E apesar de ser acossado por alguns amigos da arco-íris pela contagem zagalística que faço desde a primeira partida do brasileirão, o que me dá segurança no título – além do time bom de belas apresentações – é a consciência dos caras, sabendo o que querem, o que precisam fazer e conhecendo suas limitações, certos de que toda boa fase tem fim mas que isso não é o fim do mundo. Vejam abaixo a declaração de nosso sincero forçador de cartões, Thiago Neves.

Tem muito tempo ainda, muitas rodadas. Muitos times podem ser campeões. O Flamengo em 2009 mesmo estava mal, se recuperou e foi campeão. Alguns times que não estão bem no primeiro turno podem se levantar no segundo e chegar. Podemos ser campeões, temos condições, mas uma hora vamos perder. Uma hora vamos sofrer uma goleada, foram dois bons jogos contra Santos e Grêmio, mas não tem nada ganho. Ganhamos duas, mas depois podemos perder duas ou três também.

O Pelé branco

A dica foi enviada pelo Lessa. Pra quem gosta de craque, de bola e de arte, vale muito a visita. Uma coleção de cartazes em estilo retrô produzida pelo bósnio Zoran Lucić.

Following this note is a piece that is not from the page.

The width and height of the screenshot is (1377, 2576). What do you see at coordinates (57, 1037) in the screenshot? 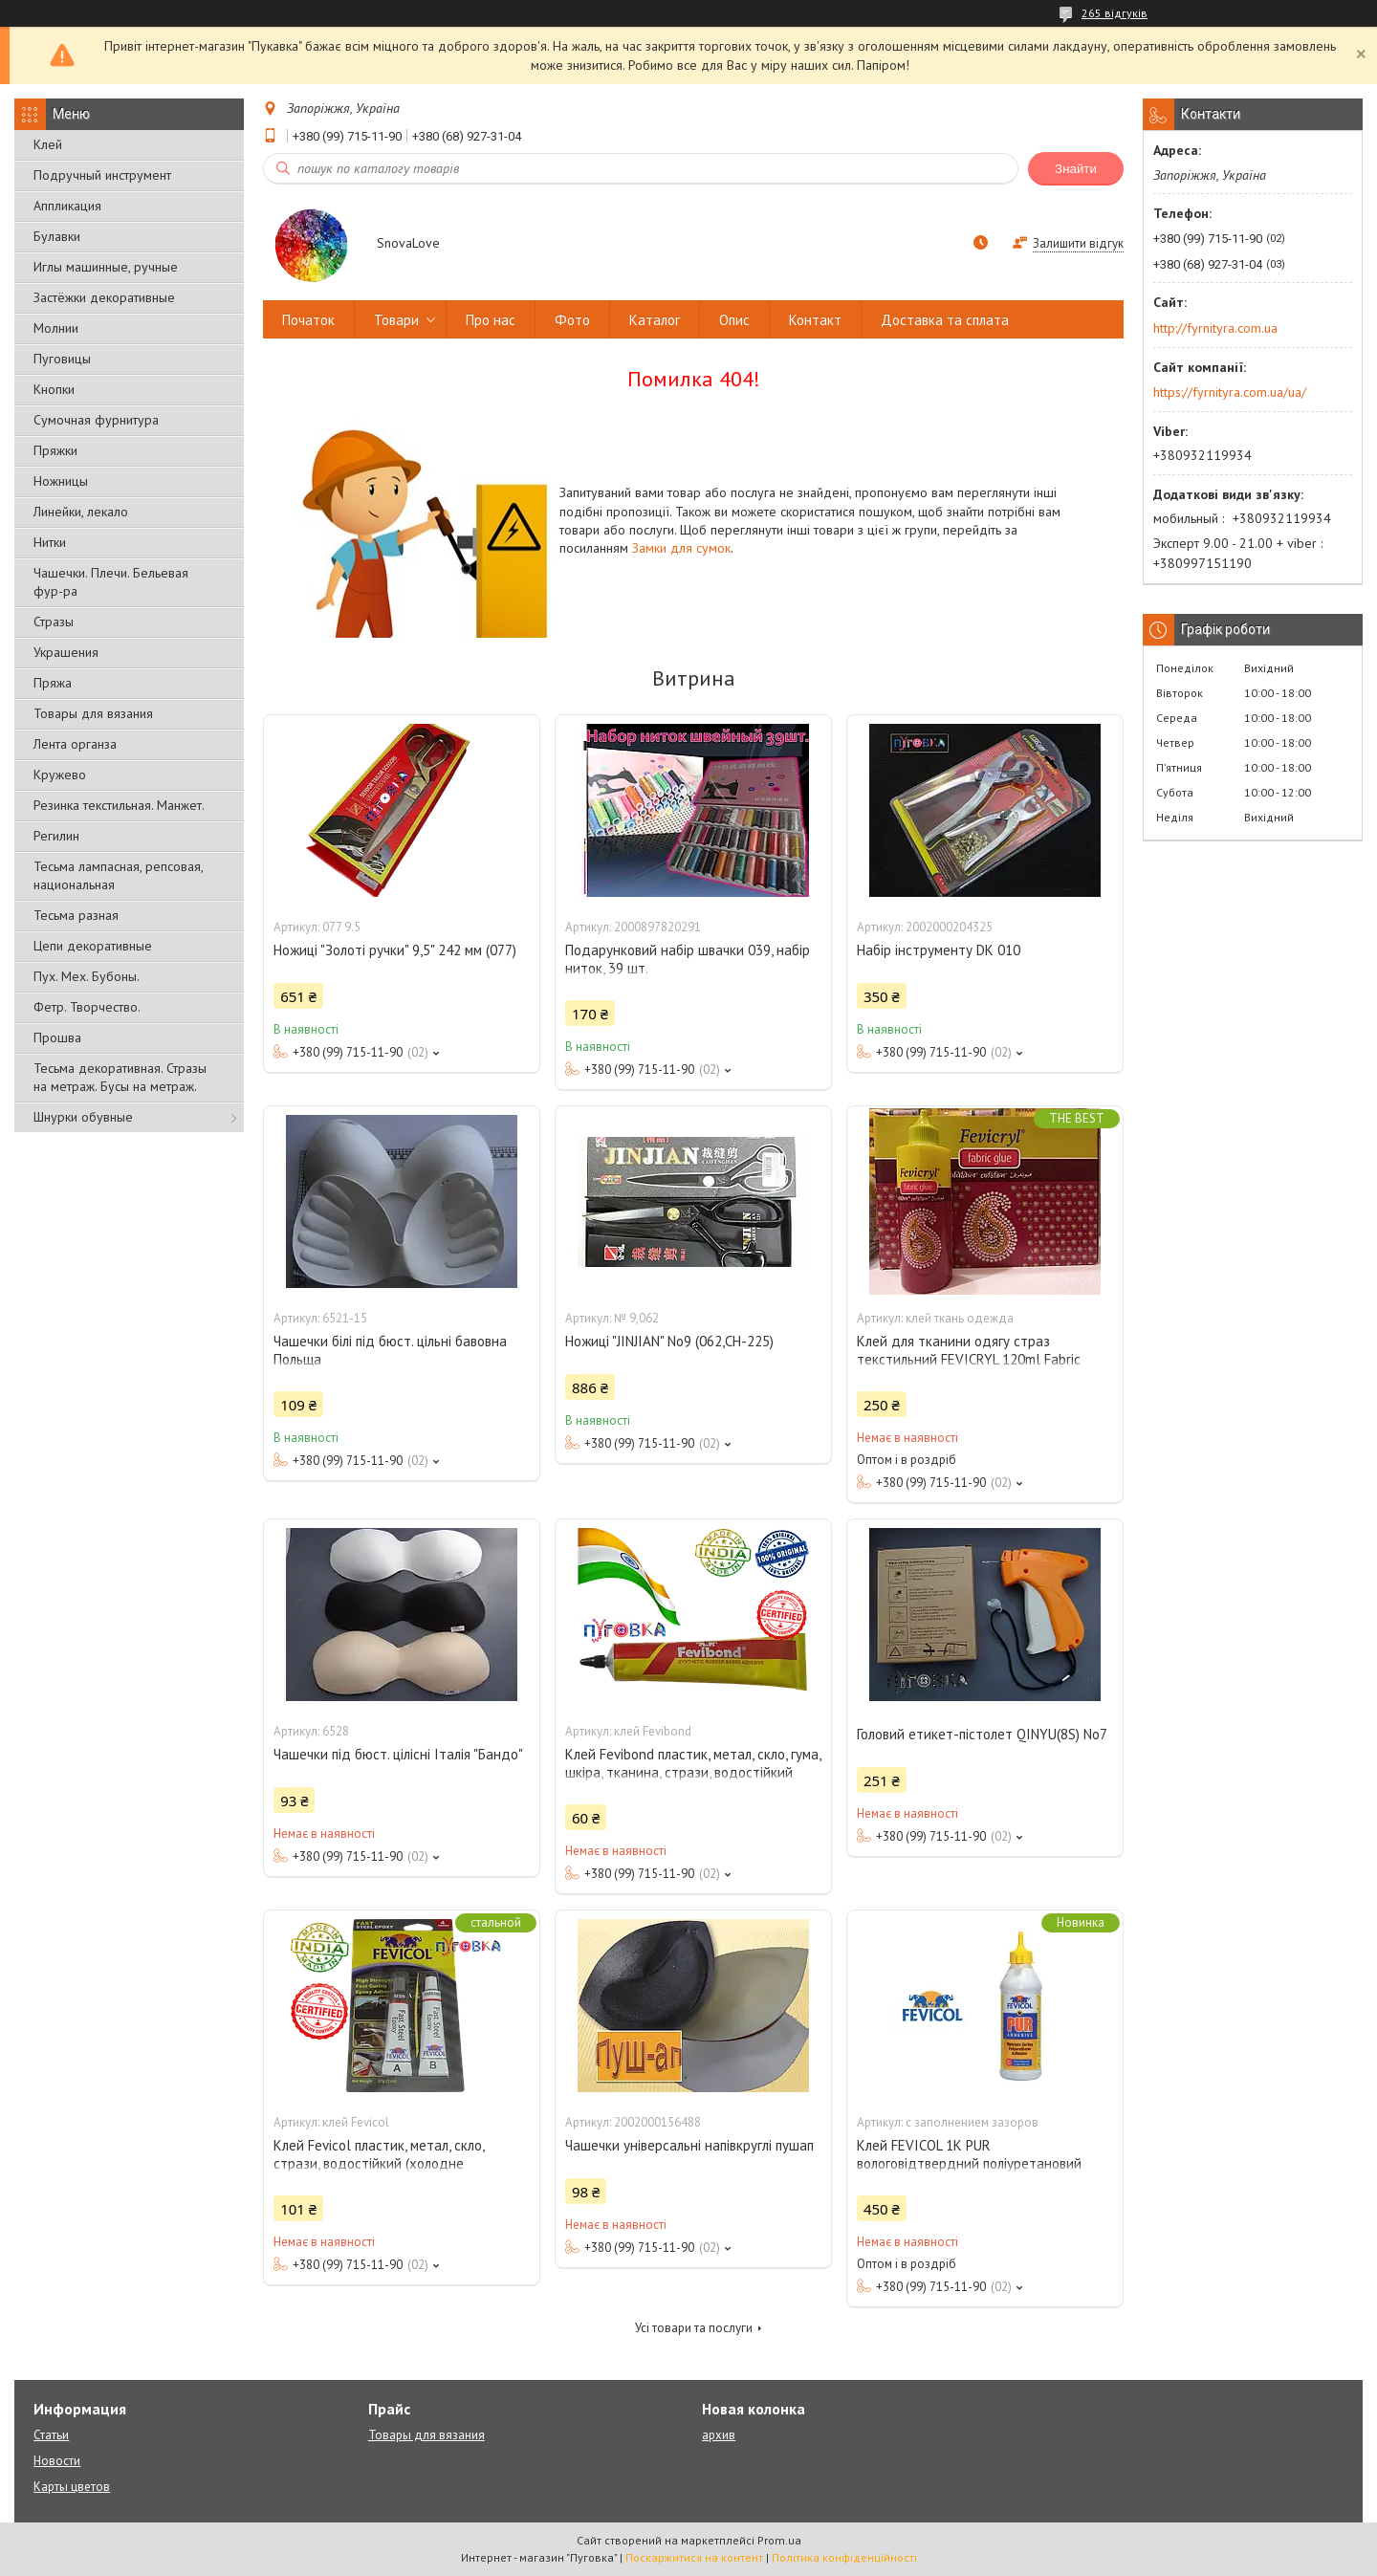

Estão lá Pelé, Maradona e os franceses Zidane e Platini. Assim como a trinca de ouro do Barcelona: Xavi, Iniesta e Messi.

Enfim, uma galeria daquelas de craques de hoje e de antão. Peguei dois, absolutamente ao acaso, para ilustrar o post. Clique aqui para ver todos os cartazes.

2ª edição

Se pegássemos apenas os 10 maiores jogadores dos 12 clubes grandes de verdade do Brasil, seriam 120 cartazes. Será que não tem nenhum designer por aí que toparia fazer essa coleção? Será que nenhum parceiro da CBF (a própria jamais faria isso) não patrocinaria o trabalho com o objetivo de montar uma exposição pelos estádios da Copa de 2014?